Challenges:
• A. Output the listing's lines as a JSON list of strings, one string per line and no blank lines, taking only the part that runs from the line containing "Screen dimensions: 1568x712" to the end of the listing.
• B. Continue the forum thread about push presents from where it stops.

##### Extract to read #####

Post # 1
The other day I was just thinking about the “push present” (a husband getting his wife something after the birth of their baby). I had previously thought this was a really nice sentiment, but now that I am nearing my due date (yikes!!) I realize I don’t particularly care if he gets me anything. His support & understanding during the pregnancy and being a great partner are all I really need. And of course making me feel like I am a goddess after the birth will be nice too 🙂 but he doesn’t need to give me anything to convey that!
just a random musing…thoughts?
Post # 3
Im obviously not preggo, but I have always liked the sentiment of having something to commemorate the birth of a child.
Similar to a wedding present from each other, I think it should be a keepsake, not just a present because you pushed a kid out. Like you said, if that was all the present was, then I would rather just having a supporting husband.
Post # 4
I thought it would be nice. I told him I was interested in one. I got him a gift, but he didn’t get me one 🙁 Whatever. I was bummed, but we did get a beautiful birth experience and a beautiful daughter out of the deal.
Post # 5
I think the our society is way too materialistic and I think it’s crazy how many events gifts are now expected for!
Both the father and the mother are getting the most beautiful gift that day I don’t understand why anything else is necessary!
Post # 6
This is just my point of view, so please don’t start throwing tomatoes at me!
I always thought that having a baby was about two people wanting to start a family, raise a child…bring a child into this world. That seems pretty big to me. I know I will be carrying the baby for nine months and giving birth, but Fiance will help throughout the pregnancy and be up with me at 3am changing dirty diapers once the baby is here.

##### Data supplied #####

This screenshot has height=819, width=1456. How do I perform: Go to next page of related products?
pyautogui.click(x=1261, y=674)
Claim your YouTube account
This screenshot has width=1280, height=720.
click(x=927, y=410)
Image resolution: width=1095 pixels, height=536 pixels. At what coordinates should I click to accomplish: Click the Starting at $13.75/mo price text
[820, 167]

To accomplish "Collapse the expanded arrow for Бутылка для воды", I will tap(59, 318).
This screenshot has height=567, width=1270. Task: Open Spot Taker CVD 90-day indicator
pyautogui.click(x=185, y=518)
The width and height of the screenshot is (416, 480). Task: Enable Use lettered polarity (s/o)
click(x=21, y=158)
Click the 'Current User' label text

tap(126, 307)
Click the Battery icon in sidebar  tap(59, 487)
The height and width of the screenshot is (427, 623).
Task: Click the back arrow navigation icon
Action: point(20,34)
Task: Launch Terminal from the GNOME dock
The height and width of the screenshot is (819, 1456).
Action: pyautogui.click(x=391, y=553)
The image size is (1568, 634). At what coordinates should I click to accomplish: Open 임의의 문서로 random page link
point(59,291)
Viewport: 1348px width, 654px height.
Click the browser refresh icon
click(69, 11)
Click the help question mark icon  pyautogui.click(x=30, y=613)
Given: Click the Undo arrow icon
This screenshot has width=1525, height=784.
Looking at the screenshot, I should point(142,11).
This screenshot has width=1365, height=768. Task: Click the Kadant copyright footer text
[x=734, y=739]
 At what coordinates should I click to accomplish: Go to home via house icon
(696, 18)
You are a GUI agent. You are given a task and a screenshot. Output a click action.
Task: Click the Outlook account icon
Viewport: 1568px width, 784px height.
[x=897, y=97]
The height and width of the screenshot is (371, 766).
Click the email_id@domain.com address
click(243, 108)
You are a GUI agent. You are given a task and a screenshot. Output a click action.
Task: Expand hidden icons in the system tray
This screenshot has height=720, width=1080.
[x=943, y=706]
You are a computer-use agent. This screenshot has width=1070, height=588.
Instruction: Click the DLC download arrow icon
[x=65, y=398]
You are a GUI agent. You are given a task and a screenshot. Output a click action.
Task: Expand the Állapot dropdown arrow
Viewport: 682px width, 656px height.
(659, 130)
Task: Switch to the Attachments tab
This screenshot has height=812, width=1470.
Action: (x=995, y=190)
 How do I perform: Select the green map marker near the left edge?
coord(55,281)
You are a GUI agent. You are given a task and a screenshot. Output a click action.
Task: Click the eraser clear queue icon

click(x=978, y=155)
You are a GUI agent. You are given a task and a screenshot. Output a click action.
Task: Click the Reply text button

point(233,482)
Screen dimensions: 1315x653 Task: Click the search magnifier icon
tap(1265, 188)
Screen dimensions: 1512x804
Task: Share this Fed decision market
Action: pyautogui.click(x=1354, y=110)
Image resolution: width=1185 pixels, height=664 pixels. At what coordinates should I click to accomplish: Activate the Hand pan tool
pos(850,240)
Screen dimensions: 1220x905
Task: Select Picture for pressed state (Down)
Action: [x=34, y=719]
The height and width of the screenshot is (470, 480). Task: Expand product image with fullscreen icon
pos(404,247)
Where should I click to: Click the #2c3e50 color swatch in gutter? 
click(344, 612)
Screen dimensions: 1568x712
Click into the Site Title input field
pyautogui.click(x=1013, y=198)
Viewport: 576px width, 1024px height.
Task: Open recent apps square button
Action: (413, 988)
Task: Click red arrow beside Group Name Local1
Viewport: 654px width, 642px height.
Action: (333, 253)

#####

Exercise answers:
• A.
[
  "Screen dimensions: 1568x712",
  "Click into the Site Title input field",
  "pyautogui.click(x=1013, y=198)",
  "Viewport: 576px width, 1024px height.",
  "Task: Open recent apps square button",
  "Action: (413, 988)",
  "Task: Click red arrow beside Group Name Local1",
  "Viewport: 654px width, 642px height.",
  "Action: (333, 253)"
]

• B.
What I am trying to say is the Fiance and I are partners. We will both work hard to bring a child into this world and raise a healthy, happy child. I don’t want or expect Fiance to give me a diamond tennis bracelet (or something else) as a pat on the back for giving birth to his child! I see it as an honor and big responsibility to carry OUR child. I think giving birth to a beautiful baby is the best present I could ever receive.
Like I said before this is just my 2 cents.
Post # 7
I’d never even heard of this until recently…and of course, the idea is appealing. Who doesn’t like presents? 🙂 But I definitely don’t NEED anything, and I wouldn’t be upset if he didn’t get me anything. Although, @Mrs.DG, I would be bummed as well if I got HIM something and he didn’t get me anything.
Post # 8
I’d want something sentimental…like something with the birth month of the child.I wouldn’t say it’s “important”, but rather that it’s a nice memento.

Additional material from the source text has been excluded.